■ Work request ■
The answer must be an exact copy of the lines from the one containing "Instruction: Click the help icon beside Clone" through the last line of the records, with the pictures left out.

■ Extracted records ■
****
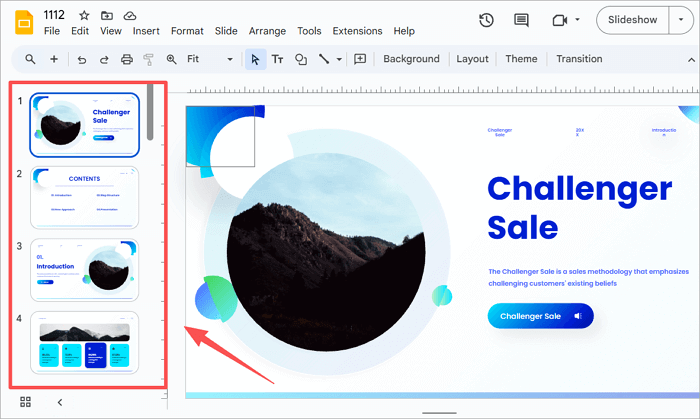Star this presentation
Viewport: 700px width, 419px height.
coord(84,16)

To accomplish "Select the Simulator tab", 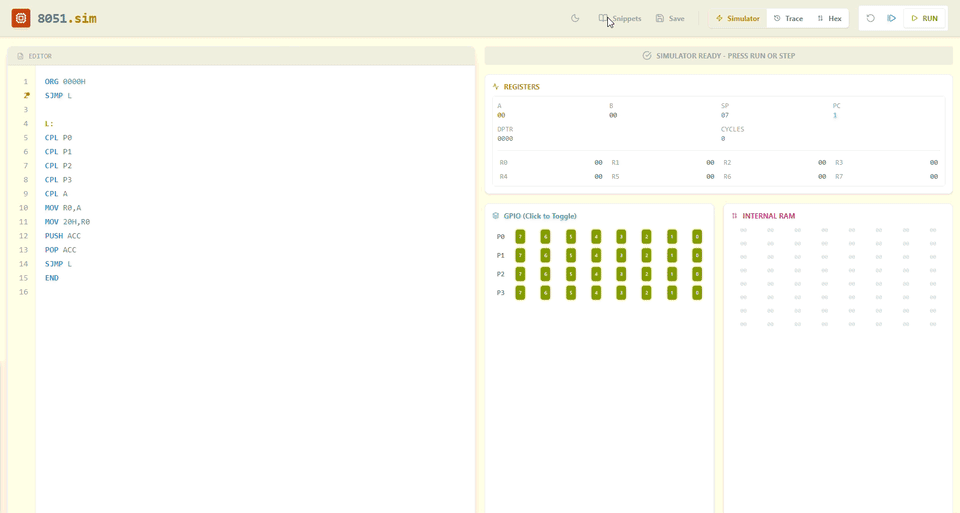I will tap(737, 18).
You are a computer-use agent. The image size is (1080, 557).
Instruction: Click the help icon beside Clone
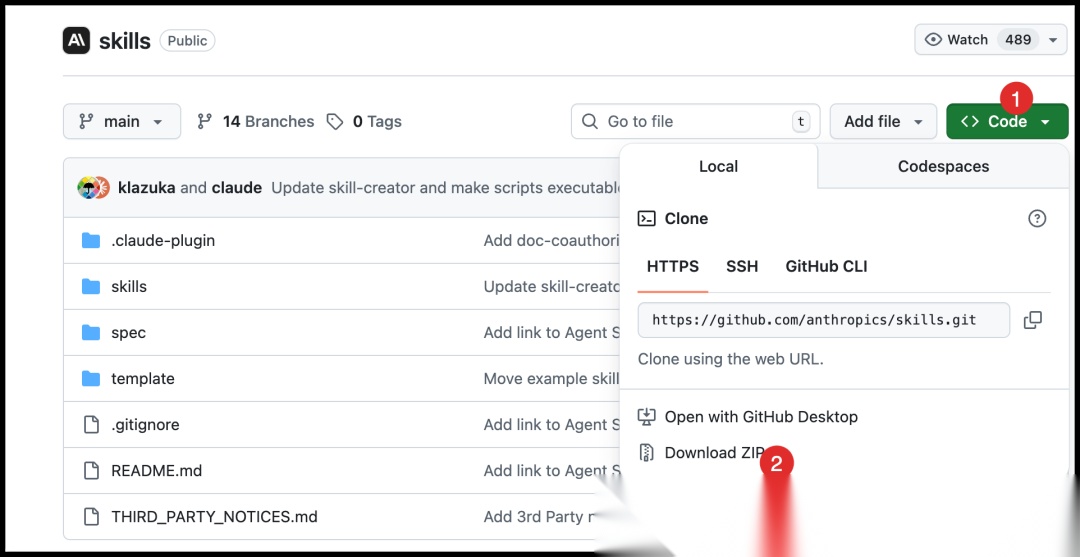pyautogui.click(x=1037, y=218)
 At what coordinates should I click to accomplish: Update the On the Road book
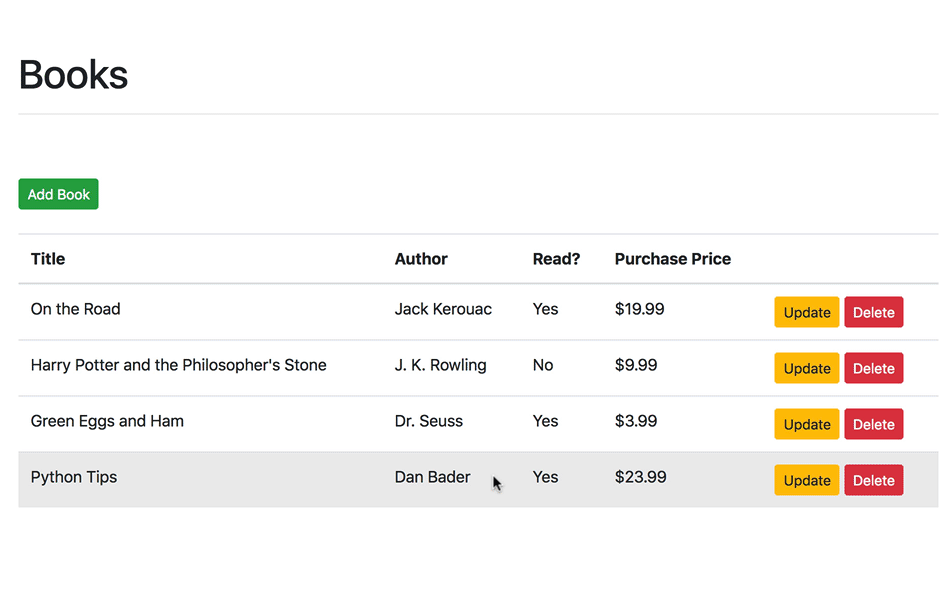click(x=806, y=312)
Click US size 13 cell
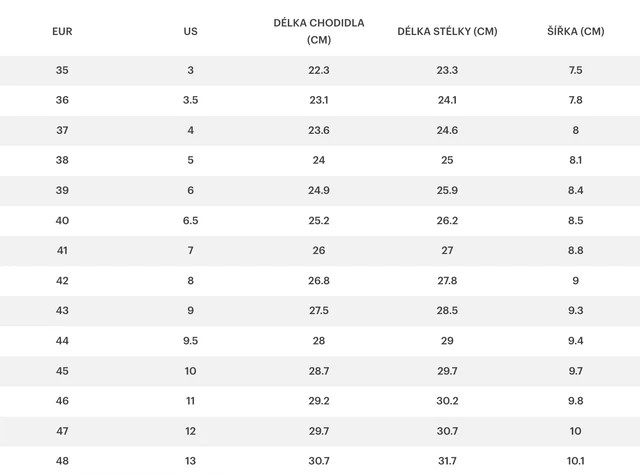 pyautogui.click(x=190, y=461)
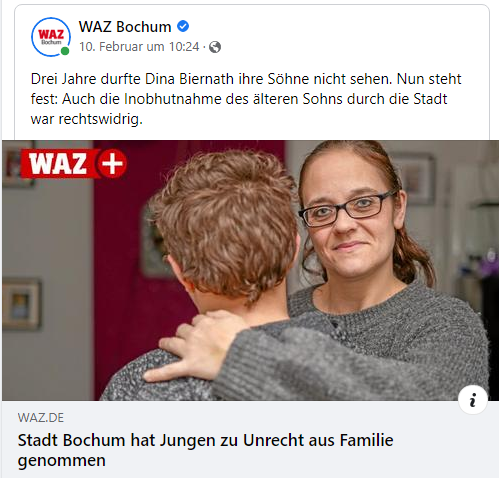Click the blue verified badge
Viewport: 499px width, 478px height.
(183, 26)
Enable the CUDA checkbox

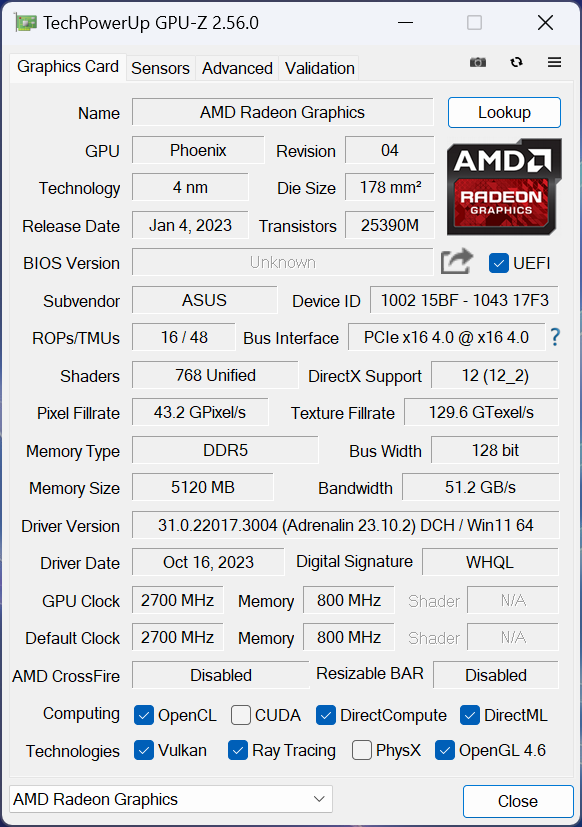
****
■ Solution ■
Instruction: Click the help icon beside Clone
pyautogui.click(x=1037, y=218)
 At what coordinates should I click to accomplish: Update the On the Road book
click(x=806, y=312)
Click US size 13 cell
 pyautogui.click(x=190, y=461)
Click the blue verified badge
Viewport: 499px width, 478px height.
(183, 26)
Enable the CUDA checkbox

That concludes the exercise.